▶ [Problem description]:
Update the records below by replacing "trash icon" with "bin icon" throughout, reproducing all other text unchanged.

Records
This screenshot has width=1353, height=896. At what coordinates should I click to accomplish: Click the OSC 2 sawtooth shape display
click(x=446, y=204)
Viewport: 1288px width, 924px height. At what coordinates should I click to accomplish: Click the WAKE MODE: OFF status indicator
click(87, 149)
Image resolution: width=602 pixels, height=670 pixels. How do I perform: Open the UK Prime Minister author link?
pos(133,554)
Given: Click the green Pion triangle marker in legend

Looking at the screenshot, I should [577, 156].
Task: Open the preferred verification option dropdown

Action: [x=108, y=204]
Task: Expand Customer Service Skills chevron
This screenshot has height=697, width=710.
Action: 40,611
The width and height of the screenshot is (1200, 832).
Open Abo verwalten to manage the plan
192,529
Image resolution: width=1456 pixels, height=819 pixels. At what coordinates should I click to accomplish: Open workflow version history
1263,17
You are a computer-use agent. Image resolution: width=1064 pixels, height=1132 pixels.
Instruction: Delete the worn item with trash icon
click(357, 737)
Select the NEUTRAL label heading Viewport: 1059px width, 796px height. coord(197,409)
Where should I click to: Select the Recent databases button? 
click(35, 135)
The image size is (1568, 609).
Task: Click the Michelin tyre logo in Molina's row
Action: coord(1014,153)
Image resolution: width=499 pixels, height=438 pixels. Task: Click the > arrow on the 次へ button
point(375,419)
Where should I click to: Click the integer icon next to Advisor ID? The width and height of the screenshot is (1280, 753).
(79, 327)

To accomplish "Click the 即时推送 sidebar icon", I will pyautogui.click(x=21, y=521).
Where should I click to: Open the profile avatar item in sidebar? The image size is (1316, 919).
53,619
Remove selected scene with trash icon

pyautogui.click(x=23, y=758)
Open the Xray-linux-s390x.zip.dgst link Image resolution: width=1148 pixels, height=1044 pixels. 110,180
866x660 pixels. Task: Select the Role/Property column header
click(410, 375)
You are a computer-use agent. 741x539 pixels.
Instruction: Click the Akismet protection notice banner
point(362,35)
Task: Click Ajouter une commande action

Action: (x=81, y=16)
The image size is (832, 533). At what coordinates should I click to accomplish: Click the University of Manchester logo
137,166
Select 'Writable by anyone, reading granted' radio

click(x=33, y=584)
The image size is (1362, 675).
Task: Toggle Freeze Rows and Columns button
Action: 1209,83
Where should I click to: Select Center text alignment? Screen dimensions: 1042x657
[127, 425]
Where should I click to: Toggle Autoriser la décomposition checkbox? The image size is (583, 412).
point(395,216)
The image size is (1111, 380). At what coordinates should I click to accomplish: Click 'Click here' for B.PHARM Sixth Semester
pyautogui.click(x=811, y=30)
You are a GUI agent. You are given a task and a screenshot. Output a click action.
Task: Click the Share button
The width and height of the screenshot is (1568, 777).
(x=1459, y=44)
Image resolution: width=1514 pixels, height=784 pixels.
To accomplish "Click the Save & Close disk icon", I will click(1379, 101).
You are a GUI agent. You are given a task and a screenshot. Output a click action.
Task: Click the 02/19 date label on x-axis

▶ [Full answer]:
This screenshot has width=1353, height=896. At what coordinates should I click to accomplish: Click the OSC 2 sawtooth shape display
click(x=446, y=204)
Viewport: 1288px width, 924px height. At what coordinates should I click to accomplish: Click the WAKE MODE: OFF status indicator
click(87, 149)
Image resolution: width=602 pixels, height=670 pixels. How do I perform: Open the UK Prime Minister author link?
pos(133,554)
Given: Click the green Pion triangle marker in legend

Looking at the screenshot, I should [577, 156].
Task: Open the preferred verification option dropdown

Action: [x=108, y=204]
Task: Expand Customer Service Skills chevron
This screenshot has height=697, width=710.
Action: 40,611
The width and height of the screenshot is (1200, 832).
Open Abo verwalten to manage the plan
192,529
Image resolution: width=1456 pixels, height=819 pixels. At what coordinates should I click to accomplish: Open workflow version history
1263,17
You are a computer-use agent. Image resolution: width=1064 pixels, height=1132 pixels.
Instruction: Delete the worn item with bin icon
click(357, 737)
Select the NEUTRAL label heading Viewport: 1059px width, 796px height. coord(197,409)
Where should I click to: Select the Recent databases button? 
click(35, 135)
The image size is (1568, 609).
Task: Click the Michelin tyre logo in Molina's row
Action: coord(1014,153)
Image resolution: width=499 pixels, height=438 pixels. Task: Click the > arrow on the 次へ button
point(375,419)
Where should I click to: Click the integer icon next to Advisor ID? The width and height of the screenshot is (1280, 753).
(79, 327)

To accomplish "Click the 即时推送 sidebar icon", I will pyautogui.click(x=21, y=521).
Where should I click to: Open the profile avatar item in sidebar? The image size is (1316, 919).
53,619
Remove selected scene with bin icon

pyautogui.click(x=23, y=758)
Open the Xray-linux-s390x.zip.dgst link Image resolution: width=1148 pixels, height=1044 pixels. 110,180
866x660 pixels. Task: Select the Role/Property column header
click(410, 375)
You are a computer-use agent. 741x539 pixels.
Instruction: Click the Akismet protection notice banner
point(362,35)
Task: Click Ajouter une commande action

Action: (x=81, y=16)
The image size is (832, 533). At what coordinates should I click to accomplish: Click the University of Manchester logo
137,166
Select 'Writable by anyone, reading granted' radio

click(x=33, y=584)
The image size is (1362, 675).
Task: Toggle Freeze Rows and Columns button
Action: 1209,83
Where should I click to: Select Center text alignment? Screen dimensions: 1042x657
[127, 425]
Where should I click to: Toggle Autoriser la décomposition checkbox? The image size is (583, 412).
point(395,216)
The image size is (1111, 380). At what coordinates should I click to accomplish: Click 'Click here' for B.PHARM Sixth Semester
pyautogui.click(x=811, y=30)
You are a GUI agent. You are given a task and a screenshot. Output a click action.
Task: Click the Share button
The width and height of the screenshot is (1568, 777).
(x=1459, y=44)
Image resolution: width=1514 pixels, height=784 pixels.
To accomplish "Click the Save & Close disk icon", I will click(1379, 101).
You are a GUI agent. You are given a task and a screenshot. Output a click action.
Task: Click the 02/19 date label on x-axis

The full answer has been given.